## Problem details
For the records that follow, give the number of lines in which the word "next" occurs, with nothing added.

## Records for this exercise
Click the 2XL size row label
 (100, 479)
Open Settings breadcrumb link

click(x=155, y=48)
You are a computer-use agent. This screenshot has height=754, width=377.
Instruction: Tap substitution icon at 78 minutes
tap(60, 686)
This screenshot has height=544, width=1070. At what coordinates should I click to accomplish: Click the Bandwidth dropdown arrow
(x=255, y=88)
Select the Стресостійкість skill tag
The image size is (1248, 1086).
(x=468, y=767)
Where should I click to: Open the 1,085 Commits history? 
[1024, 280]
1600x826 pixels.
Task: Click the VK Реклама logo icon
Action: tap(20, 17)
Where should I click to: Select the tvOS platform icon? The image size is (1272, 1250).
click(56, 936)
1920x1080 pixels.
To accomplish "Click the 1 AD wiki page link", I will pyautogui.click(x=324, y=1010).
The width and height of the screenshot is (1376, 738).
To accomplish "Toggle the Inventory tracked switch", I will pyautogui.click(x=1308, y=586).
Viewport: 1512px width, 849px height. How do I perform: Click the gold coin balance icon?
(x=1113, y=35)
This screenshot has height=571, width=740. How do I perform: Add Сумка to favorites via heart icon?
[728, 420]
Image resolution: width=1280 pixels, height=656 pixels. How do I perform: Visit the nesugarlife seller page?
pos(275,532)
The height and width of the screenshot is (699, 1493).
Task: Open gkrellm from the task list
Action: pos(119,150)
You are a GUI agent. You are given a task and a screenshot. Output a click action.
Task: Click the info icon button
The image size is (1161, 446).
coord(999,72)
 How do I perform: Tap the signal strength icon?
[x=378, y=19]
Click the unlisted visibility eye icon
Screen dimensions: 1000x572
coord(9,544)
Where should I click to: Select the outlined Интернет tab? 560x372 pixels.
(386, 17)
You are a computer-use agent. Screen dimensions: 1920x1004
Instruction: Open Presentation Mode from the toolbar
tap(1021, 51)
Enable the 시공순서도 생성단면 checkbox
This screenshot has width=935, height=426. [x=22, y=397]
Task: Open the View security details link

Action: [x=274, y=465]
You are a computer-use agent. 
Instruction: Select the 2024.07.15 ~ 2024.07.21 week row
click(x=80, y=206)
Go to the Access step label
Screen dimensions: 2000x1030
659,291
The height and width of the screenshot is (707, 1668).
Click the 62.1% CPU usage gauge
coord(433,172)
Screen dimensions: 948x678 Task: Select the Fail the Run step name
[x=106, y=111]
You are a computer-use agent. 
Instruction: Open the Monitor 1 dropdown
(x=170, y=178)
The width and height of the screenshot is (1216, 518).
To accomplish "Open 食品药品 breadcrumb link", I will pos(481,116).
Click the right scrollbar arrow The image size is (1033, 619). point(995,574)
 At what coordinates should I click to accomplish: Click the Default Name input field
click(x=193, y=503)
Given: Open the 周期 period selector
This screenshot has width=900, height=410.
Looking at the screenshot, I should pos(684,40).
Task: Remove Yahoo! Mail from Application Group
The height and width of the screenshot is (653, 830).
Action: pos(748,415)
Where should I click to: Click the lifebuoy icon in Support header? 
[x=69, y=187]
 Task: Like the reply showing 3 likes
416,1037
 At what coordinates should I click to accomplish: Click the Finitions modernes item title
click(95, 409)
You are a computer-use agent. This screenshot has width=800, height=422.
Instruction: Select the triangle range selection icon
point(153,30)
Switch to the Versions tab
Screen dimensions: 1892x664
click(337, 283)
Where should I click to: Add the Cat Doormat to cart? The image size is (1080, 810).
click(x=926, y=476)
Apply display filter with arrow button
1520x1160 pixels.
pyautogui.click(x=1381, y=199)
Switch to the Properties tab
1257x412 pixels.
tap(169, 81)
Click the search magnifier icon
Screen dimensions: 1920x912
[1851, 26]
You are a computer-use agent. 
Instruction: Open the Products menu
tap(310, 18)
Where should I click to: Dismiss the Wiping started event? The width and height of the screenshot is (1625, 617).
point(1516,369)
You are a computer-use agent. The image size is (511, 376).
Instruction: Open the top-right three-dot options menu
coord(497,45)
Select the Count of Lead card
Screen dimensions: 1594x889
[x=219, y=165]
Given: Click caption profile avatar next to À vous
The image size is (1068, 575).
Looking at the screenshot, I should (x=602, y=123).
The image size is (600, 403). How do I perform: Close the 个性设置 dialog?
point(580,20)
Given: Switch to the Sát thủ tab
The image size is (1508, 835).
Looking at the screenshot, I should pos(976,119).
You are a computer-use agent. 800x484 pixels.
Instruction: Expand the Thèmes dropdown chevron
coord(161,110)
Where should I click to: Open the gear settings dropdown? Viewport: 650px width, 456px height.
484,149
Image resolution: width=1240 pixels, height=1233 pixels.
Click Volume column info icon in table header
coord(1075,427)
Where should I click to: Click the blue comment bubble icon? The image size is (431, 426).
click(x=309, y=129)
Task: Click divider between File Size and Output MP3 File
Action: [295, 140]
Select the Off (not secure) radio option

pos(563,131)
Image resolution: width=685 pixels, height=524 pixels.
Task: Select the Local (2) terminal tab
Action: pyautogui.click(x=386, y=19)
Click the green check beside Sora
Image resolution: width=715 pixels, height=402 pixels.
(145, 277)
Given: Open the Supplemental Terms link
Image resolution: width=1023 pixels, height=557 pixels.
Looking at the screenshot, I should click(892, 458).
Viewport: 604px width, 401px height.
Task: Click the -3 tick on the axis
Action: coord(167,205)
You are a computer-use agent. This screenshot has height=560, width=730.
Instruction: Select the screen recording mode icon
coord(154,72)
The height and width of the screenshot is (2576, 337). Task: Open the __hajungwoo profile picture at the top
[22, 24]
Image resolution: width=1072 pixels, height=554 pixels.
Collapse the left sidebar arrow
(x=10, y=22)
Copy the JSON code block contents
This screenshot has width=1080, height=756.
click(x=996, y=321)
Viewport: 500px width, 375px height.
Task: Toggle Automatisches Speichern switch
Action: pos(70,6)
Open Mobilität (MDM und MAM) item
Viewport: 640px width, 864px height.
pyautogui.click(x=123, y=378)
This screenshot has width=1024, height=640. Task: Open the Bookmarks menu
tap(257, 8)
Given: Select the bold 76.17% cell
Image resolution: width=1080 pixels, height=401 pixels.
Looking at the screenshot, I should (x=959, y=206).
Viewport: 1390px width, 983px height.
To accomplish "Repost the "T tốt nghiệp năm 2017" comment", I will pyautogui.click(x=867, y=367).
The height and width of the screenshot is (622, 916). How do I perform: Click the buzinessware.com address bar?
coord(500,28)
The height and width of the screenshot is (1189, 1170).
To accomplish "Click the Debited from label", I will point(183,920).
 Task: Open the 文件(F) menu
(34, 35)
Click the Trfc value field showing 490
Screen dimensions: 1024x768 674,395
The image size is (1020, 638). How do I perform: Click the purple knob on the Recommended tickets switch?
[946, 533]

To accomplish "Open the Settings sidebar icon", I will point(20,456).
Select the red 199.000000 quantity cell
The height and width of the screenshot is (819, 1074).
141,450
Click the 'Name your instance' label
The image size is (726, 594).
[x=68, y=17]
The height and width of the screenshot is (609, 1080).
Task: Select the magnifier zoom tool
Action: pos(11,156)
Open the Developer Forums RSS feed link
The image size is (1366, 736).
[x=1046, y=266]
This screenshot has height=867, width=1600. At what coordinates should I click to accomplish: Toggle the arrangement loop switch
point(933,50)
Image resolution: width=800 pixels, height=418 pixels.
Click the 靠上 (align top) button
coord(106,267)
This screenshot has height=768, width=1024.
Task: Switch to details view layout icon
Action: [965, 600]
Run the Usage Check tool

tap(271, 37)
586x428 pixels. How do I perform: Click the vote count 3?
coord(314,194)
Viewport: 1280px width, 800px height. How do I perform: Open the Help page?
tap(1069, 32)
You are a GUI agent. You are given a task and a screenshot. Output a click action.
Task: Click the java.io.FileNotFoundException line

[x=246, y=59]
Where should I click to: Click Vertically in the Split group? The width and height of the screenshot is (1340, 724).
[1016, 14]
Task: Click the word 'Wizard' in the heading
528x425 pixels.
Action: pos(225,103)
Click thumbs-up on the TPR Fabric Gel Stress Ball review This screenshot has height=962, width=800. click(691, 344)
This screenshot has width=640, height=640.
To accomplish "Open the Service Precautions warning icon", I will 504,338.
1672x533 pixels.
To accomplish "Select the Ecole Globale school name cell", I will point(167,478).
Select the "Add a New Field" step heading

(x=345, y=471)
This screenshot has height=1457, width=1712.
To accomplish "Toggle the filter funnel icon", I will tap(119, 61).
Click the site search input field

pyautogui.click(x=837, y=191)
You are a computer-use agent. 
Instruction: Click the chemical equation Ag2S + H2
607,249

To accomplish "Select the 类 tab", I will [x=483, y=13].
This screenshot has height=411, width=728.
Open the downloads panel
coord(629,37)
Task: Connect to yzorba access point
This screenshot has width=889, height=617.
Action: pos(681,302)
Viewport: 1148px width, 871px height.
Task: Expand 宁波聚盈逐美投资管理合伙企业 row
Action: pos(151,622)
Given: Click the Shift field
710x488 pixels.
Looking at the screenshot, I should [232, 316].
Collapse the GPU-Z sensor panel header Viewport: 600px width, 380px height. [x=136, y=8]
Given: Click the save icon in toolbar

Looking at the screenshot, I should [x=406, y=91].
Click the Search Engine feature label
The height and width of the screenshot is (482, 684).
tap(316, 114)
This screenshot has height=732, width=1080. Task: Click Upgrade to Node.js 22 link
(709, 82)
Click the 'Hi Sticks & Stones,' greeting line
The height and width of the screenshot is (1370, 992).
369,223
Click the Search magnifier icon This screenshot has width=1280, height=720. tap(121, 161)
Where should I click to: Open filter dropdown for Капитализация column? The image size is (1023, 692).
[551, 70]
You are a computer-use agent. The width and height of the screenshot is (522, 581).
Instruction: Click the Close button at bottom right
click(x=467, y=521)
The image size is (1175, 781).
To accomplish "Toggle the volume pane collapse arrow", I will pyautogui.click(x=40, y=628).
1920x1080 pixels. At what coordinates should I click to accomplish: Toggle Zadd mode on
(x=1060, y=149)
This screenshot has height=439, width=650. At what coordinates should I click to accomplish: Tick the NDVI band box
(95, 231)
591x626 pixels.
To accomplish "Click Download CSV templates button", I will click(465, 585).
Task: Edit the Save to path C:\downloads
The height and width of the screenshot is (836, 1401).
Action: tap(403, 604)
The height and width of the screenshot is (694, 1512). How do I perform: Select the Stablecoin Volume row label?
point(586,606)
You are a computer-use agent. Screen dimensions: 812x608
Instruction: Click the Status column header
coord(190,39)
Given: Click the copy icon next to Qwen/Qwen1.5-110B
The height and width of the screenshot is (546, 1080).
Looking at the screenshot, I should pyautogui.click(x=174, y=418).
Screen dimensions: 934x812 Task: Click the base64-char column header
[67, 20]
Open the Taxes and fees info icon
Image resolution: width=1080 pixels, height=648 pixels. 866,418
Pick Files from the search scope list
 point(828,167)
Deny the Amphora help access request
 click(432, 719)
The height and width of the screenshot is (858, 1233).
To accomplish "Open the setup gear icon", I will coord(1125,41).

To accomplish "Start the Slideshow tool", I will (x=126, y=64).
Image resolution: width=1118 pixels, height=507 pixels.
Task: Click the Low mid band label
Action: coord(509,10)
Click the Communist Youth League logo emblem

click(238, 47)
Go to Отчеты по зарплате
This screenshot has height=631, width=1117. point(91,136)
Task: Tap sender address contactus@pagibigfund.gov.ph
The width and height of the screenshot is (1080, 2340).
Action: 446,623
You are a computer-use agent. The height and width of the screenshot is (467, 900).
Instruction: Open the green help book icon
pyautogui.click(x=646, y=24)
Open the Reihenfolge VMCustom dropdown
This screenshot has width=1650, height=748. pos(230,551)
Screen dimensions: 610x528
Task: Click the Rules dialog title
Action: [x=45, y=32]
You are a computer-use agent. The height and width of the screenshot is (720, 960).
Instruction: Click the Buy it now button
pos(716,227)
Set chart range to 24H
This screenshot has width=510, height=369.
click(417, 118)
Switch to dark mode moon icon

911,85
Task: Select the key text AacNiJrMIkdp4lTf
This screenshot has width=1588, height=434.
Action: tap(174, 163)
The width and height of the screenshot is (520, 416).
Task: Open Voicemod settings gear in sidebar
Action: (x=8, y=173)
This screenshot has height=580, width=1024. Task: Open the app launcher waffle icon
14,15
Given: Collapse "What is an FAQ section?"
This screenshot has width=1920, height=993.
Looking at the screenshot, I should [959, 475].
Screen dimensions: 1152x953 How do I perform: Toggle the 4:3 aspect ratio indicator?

## Your response
2